● **BRIEF**
Reproduce only the lines of the material below that start at the line containing "Open Modifier properties wrench icon" and stop at the line containing "Task: Switch to the MAPPERS tab". Keep both end lines.

=== MATERIAL SUPPLIED ===

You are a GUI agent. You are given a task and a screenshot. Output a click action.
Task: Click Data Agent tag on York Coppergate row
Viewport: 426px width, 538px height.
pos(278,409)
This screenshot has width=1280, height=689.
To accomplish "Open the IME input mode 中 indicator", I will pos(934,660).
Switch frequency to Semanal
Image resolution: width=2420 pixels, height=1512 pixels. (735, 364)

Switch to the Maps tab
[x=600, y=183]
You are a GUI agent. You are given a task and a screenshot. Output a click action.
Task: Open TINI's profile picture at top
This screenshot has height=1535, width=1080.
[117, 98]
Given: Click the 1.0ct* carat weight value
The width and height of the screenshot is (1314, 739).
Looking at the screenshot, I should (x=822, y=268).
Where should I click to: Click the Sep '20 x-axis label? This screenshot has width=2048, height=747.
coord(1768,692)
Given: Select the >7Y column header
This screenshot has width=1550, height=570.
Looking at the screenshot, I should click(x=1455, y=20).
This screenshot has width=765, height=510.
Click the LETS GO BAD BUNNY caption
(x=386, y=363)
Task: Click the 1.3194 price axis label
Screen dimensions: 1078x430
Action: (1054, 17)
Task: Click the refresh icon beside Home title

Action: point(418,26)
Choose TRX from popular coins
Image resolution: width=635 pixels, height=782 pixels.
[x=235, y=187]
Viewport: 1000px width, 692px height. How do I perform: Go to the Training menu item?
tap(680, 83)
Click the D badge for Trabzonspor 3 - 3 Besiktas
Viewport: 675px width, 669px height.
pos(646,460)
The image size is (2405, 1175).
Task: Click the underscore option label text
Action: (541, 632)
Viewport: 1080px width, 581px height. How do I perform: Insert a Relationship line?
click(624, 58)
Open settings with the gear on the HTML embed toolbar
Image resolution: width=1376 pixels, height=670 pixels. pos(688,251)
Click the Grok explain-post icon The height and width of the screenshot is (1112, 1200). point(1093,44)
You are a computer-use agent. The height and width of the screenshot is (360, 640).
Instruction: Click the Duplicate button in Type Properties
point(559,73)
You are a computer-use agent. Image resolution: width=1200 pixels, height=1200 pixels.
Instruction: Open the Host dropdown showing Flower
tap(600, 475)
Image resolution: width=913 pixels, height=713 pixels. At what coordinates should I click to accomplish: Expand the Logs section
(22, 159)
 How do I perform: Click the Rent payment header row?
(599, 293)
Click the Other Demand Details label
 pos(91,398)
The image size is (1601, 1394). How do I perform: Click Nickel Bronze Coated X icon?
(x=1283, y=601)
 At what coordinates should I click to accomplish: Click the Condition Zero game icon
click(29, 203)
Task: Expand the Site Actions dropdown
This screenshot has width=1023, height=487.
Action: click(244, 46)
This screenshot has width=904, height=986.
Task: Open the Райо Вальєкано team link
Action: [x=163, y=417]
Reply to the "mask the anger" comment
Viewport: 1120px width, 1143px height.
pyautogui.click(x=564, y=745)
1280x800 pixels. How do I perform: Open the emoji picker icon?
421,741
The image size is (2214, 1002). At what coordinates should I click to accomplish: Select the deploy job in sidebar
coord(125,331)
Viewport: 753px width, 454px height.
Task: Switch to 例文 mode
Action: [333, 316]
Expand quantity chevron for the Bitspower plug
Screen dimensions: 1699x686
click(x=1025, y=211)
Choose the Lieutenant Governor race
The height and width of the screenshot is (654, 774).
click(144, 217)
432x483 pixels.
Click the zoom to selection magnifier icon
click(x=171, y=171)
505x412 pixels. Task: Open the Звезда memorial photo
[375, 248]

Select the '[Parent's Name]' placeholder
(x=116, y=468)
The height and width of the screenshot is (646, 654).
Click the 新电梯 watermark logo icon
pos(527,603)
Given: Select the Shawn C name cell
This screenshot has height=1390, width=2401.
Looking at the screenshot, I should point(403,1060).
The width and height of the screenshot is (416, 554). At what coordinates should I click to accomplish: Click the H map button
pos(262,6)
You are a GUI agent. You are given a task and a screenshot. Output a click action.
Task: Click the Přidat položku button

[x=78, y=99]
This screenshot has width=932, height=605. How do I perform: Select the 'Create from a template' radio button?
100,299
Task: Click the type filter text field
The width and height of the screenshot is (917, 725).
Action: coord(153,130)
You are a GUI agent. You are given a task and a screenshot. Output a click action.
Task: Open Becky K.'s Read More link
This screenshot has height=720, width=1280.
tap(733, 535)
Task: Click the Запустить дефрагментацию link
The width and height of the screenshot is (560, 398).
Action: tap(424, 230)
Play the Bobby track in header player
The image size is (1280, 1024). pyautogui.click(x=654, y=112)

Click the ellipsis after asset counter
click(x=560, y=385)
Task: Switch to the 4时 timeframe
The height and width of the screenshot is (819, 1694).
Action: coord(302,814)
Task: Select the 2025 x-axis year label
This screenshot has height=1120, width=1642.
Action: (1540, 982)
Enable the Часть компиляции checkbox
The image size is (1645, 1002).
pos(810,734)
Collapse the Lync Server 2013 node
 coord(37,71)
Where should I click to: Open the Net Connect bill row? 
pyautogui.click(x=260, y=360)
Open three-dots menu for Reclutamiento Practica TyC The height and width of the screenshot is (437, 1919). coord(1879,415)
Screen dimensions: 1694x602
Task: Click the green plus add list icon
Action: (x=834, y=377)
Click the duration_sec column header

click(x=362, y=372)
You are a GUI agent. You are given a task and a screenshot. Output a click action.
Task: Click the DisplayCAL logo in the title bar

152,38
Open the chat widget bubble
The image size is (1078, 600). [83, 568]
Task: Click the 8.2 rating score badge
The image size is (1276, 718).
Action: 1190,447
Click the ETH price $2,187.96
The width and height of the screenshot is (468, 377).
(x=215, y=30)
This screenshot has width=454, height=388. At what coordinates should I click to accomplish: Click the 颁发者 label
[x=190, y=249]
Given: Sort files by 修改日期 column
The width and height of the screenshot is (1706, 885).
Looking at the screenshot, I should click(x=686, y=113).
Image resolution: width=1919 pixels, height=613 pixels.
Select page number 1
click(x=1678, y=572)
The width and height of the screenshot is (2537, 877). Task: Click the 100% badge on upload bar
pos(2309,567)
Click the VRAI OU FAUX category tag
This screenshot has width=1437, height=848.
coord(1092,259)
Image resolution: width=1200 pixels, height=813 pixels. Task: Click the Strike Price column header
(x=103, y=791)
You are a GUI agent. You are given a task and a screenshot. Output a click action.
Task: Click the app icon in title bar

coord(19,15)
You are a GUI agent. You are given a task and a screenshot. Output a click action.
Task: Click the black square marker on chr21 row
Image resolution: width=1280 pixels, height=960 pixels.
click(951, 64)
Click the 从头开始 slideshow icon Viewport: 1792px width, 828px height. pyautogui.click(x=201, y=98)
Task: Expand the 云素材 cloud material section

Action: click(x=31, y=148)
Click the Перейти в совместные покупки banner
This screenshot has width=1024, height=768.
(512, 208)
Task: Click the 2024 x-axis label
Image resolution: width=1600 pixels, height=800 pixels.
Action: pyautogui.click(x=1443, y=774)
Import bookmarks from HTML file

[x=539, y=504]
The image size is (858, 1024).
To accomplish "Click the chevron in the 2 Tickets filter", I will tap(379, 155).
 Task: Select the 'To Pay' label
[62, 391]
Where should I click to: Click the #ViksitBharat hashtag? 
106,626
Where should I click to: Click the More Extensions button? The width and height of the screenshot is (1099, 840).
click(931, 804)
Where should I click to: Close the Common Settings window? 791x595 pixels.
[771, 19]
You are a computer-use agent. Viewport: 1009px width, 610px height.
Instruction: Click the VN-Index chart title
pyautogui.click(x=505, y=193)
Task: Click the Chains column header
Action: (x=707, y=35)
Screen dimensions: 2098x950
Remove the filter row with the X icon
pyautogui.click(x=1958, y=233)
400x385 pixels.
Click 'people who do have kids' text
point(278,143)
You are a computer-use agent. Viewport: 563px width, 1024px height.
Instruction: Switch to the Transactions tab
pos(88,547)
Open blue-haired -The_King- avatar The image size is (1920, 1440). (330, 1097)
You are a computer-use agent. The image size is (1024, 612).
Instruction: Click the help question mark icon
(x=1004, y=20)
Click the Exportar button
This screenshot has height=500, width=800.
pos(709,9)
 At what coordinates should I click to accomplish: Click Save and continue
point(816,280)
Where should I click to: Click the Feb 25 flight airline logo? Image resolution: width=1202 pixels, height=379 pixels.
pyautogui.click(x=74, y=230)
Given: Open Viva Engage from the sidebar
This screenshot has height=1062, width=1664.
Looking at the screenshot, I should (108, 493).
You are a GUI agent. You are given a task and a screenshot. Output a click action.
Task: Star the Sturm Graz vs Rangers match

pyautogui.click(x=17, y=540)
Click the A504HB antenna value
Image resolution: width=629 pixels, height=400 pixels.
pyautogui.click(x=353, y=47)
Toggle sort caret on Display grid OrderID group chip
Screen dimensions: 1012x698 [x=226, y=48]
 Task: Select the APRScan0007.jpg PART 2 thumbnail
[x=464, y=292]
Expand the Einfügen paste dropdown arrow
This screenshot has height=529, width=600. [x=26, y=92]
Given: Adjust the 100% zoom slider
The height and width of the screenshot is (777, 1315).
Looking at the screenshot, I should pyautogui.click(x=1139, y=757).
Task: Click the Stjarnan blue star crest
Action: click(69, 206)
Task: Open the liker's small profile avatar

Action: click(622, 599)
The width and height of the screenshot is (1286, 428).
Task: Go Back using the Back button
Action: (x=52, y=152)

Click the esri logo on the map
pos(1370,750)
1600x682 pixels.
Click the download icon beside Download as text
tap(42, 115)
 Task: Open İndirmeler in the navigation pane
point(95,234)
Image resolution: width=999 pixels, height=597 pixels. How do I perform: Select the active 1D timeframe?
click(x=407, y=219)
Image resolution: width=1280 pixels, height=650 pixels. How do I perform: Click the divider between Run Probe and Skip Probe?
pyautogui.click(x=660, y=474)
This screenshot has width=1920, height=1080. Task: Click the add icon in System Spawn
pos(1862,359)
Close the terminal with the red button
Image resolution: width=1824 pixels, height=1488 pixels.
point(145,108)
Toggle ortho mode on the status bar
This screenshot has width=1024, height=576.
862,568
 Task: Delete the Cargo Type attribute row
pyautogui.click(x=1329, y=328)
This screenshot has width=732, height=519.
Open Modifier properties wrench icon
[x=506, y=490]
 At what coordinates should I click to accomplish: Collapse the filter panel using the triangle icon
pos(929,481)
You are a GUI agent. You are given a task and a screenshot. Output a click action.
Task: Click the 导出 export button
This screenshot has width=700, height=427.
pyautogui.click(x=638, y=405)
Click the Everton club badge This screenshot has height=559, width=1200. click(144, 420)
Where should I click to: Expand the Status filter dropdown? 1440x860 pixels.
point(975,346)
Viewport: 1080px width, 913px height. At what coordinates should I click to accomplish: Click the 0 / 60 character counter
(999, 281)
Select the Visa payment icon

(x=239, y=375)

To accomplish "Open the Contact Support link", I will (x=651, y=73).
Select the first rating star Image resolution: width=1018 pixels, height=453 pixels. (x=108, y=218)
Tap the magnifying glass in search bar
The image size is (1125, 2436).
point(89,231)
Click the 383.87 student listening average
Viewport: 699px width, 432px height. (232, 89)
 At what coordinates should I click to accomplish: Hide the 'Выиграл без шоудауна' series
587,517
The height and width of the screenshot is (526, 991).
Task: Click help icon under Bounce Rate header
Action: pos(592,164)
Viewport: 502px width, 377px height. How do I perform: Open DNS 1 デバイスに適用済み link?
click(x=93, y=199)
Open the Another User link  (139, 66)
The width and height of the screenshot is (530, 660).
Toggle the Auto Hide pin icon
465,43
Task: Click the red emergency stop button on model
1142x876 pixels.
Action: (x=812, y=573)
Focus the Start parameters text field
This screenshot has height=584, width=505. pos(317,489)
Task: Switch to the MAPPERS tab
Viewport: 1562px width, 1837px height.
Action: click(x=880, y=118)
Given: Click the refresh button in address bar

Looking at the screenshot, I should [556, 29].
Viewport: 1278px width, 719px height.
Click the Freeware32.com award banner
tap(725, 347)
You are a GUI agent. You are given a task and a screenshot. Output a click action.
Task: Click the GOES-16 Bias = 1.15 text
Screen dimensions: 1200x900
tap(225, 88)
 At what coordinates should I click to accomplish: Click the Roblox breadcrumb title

===

● **EXERCISE RESULT**
Open Modifier properties wrench icon
[x=506, y=490]
 At what coordinates should I click to accomplish: Collapse the filter panel using the triangle icon
pos(929,481)
You are a GUI agent. You are given a task and a screenshot. Output a click action.
Task: Click the 导出 export button
This screenshot has width=700, height=427.
pyautogui.click(x=638, y=405)
Click the Everton club badge This screenshot has height=559, width=1200. click(144, 420)
Where should I click to: Expand the Status filter dropdown? 1440x860 pixels.
point(975,346)
Viewport: 1080px width, 913px height. At what coordinates should I click to accomplish: Click the 0 / 60 character counter
(999, 281)
Select the Visa payment icon

(x=239, y=375)

To accomplish "Open the Contact Support link", I will (x=651, y=73).
Select the first rating star Image resolution: width=1018 pixels, height=453 pixels. (x=108, y=218)
Tap the magnifying glass in search bar
The image size is (1125, 2436).
point(89,231)
Click the 383.87 student listening average
Viewport: 699px width, 432px height. (232, 89)
 At what coordinates should I click to accomplish: Hide the 'Выиграл без шоудауна' series
587,517
The height and width of the screenshot is (526, 991).
Task: Click help icon under Bounce Rate header
Action: pos(592,164)
Viewport: 502px width, 377px height. How do I perform: Open DNS 1 デバイスに適用済み link?
click(x=93, y=199)
Open the Another User link  (139, 66)
The width and height of the screenshot is (530, 660).
Toggle the Auto Hide pin icon
465,43
Task: Click the red emergency stop button on model
1142x876 pixels.
Action: (x=812, y=573)
Focus the Start parameters text field
This screenshot has height=584, width=505. pos(317,489)
Task: Switch to the MAPPERS tab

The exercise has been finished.